42E Gesù disse loro: «Non avete mai letto nelle Scritture:

La pietra che i costruttori hanno scartato

è diventata la pietra d’angolo;

questo è stato fatto dal Signore

ed è una meraviglia ai nostri occhi?

43Perciò io vi dico: a voi sarà tolto il regno di Dio e sarà dato a un popolo che ne produca i frutti.

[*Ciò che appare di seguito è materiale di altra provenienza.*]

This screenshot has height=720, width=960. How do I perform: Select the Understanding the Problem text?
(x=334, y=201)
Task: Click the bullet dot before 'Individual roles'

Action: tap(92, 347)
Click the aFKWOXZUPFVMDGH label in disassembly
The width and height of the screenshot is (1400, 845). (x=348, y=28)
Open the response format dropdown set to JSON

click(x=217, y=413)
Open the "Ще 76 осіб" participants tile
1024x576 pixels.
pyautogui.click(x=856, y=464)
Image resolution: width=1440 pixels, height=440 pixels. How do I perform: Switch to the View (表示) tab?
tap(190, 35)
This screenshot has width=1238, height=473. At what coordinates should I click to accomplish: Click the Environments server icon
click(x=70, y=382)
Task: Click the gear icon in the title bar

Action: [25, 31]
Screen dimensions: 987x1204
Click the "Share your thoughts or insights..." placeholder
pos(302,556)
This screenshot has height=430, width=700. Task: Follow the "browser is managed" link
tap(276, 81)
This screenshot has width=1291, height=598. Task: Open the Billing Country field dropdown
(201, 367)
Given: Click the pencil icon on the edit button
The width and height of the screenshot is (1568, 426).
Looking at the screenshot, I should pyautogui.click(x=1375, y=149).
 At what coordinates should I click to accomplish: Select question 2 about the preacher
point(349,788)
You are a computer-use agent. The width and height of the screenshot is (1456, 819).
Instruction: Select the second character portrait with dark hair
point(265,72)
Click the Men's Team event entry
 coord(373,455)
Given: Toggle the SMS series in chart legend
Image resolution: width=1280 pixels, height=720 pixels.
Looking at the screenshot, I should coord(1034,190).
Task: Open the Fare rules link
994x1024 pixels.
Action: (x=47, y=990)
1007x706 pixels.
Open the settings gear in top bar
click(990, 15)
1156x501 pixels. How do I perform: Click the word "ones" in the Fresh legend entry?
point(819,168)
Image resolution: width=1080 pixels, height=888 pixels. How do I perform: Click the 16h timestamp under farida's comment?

Siamo così giunti alla conclusione della cosiddetta “Trilogia della Vigna”, ovvero le tre parabole di Matteo lette di seguito, in queste ultime tre domeniche, aventi come tema quello della vigna, intesa come Regno di Dio nel quale ognuno di noi è chiamato a lavorare. La prima parabola (i vignaioli dell'ultima ora) ci metteva in guardia dall'atteggiamento della gelosia nei confronti di chi arriva alla fede in modalità e tempi diversi dai nostri; la seconda (quella dei due figli invitati a lavorare nella vigna) ci mostrava quanto sia sempre in agguato il pericolo dell'apparenza, del fare le cose solo apparentemente, a parole o per metterci in mostra, evitando il più possibile di compiere il nostro dovere, ovvero la volontà di Dio. E oggi, l'insegnamento di Gesù assume toni drammatici, anche perché riguardano la sua vicenda personale: è lui, il figlio del padrone della vigna mandato dal padre a raccoglierne i frutti, per restare poi ucciso dai vignaioli malvagi, come capitato in precedenza a tanti profeti o testimoni inviati a parlare al popolo d'Israele in nome di Dio. Tutto questo, a causa del peggiore degli atteggiamenti che possa verificarsi tra coloro che operano all'interno di quella vigna che è il Regno di Dio, ovvero la prepotenza di ritenersi non solo semplici servitori, bensì proprietari o padroni.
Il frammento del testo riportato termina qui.